Dog Days

Something I wrote ages ago:

I had an Africa flashback this morning, waking up the warm, stifling,
achingly familiar humidity. When I opened my front door the cool damp
air washed a decade away, and I could hear the chatter and rustle of
weaver-birds in among the dew-soaked banked fire of the flame trees’
long red leaves.

The drums that beat a pulse through my sleep all night are silent,
dancers spent, their passage through the other world closed by the
dawn.
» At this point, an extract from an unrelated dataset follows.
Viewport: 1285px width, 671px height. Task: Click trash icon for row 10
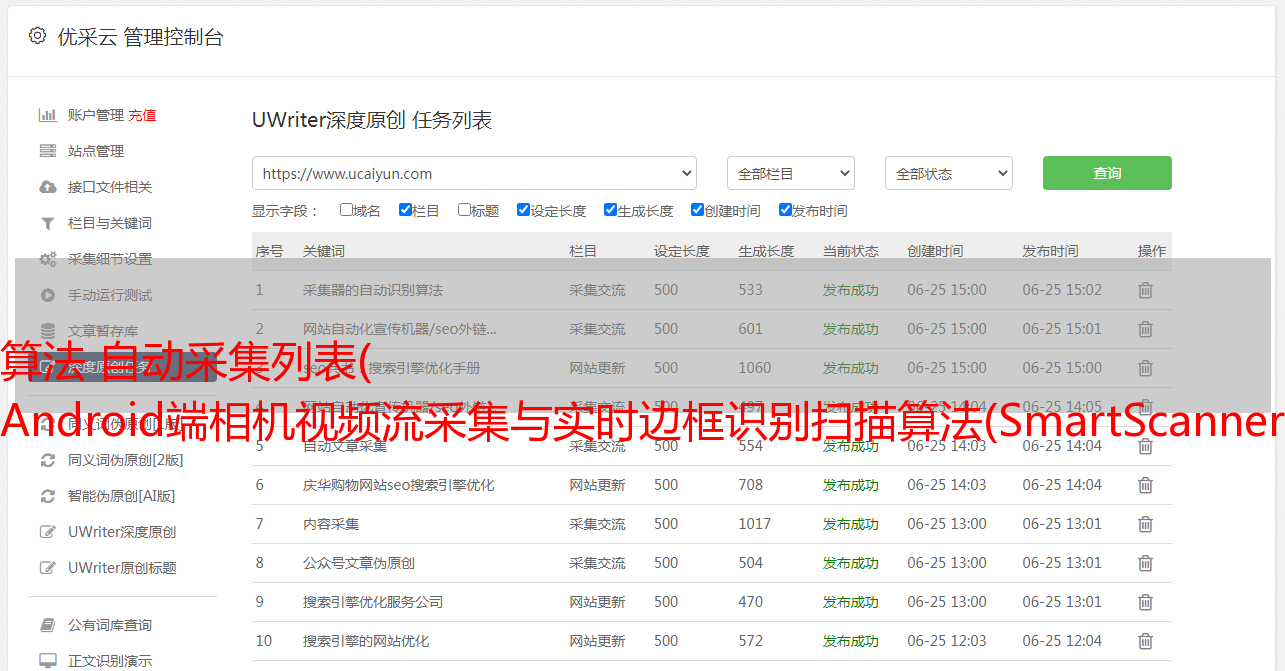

I can hear in the distance the call to prayer: “There is no God
but God . . . come to prayer; prayer is better than sleep.” And
closer an old tire rim and a piece of rebar are a carillon, calling
the faithful to break their fast on the fruit of the true vine and the
bread of life.

I can feel the cool tiles on the veranda under my feet, and the
ephemeral breeze, delicious now because it will soon turn to rising,
shimmering curtains of liquid fire. Have you ever been so hot you
shivered? That’s what the sun is like in Africa.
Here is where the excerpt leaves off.